Tale sentenza, e quella di rinvio, hanno quindi affermato che per l’applicazione della “prova liberatoria” è necessaria la «piena dimostrazione» della verità del fatto attribuito al diffamato, confermando il principio già espresso da molte precedenti decisioni (Sez. 5, n. 11018 del 30/06/1999, Rv. 214869; Sez. 5, n. 32 del 28/11/1990, dep.1991, Rv. 186335; Sez. 5, n. 12807 del 22/03/1989, Rv. 182129; Sez. 5, n. 4135 del 22/01/1985, Rv. 168935; Sez. 5, n. 7648 del 04/05/1999, Rv. 213957 sulla prevalenza della verità oggettiva del fatto, rispetto alla conoscenza dell’imputato).
2.2. Il principio espresso dalle sentenze citate deve essere ribadito, in quanto conforme al dettato dell’art. 596 cod.pen. che, per dichiarare la non punibilità dell’autore del reato, esige, appunto, la prova piena della verità del fatto attribuito al diffamato.
Il riferimento della ricorrente all’art. 530, comma 3, cod.proc.pen., per sostenere l’applicabilità della predetta causa di non punibilità anche quando la
verità del fatto non è provata in modo pieno, ma vi è il dubbio su di essa ovvero sulla sussistenza dell’esimente, è errato.
Detta norma consente l’applicazione delle esimenti anche quando la loro esistenza sia solo dubbia, riferendosi però, testualmente, solo ad una «causa di giustificazione o di una causa personale di non punibilità», categorie nelle quali non rientra l’esimente prevista dall’art. 596 cod.pen.
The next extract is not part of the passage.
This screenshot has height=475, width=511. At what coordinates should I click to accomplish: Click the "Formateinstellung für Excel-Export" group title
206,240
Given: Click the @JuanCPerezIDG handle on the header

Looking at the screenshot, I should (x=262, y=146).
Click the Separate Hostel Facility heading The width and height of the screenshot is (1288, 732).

Questa, palesemente, non è una causa di giustificazione, non potendo essere ricompresa in alcuna delle figure previste dagli artt. 50 e seguenti cod.pen., e non è una causa personale di non punibilità, bensì una causa oggettiva. Essa, infatti, deriva non dalla convinzione personale e soggettiva dell’imputato circa la verità del fatto attribuito all’avversario, bensì dalla oggettiva, ed accertata, verità del fatto stesso.
La norma dell’art. 530, comma 3, cod.proc.pen., non può quindi essere applicata con riferimento a questa causa di non punibilità, perché essa non vi è ricompresa, essendo una causa di non punibilità “oggettiva”, e non «personale».
Sulla base delle considerazioni che precedono il ricorso deve pertanto essere respinto, e la ricorrente deve essere condannata al pagamento delle spese processuali, nonché al rimborso delle ulteriori spese sostenute dalle parti civili in questa fase, liquidate come in dispositivo.
P.Q.M.
Rigetta il ricorso e condanna la ricorrente al pagamento delle spese processuali. Condanna, inoltre, l’imputata alla rifusione delle spese di rappresentanza e difesa sostenute nel presente giudizio dalle parti civili COGNOME NOME e COGNOME NOME che liquida in complessivi euro 5.000, oltre accessori di legge.